### Data extracts
══════

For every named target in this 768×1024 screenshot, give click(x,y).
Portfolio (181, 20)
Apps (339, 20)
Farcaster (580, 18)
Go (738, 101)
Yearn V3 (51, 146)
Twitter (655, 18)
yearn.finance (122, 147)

══════

### Task statement
Without leaving anything out, output all of the data above exactly.

### Answer section
For every named target in this 768×1024 screenshot, give click(x,y).
Portfolio (181, 20)
Apps (339, 20)
Farcaster (580, 18)
Go (738, 101)
Yearn V3 (51, 146)
Twitter (655, 18)
yearn.finance (122, 147)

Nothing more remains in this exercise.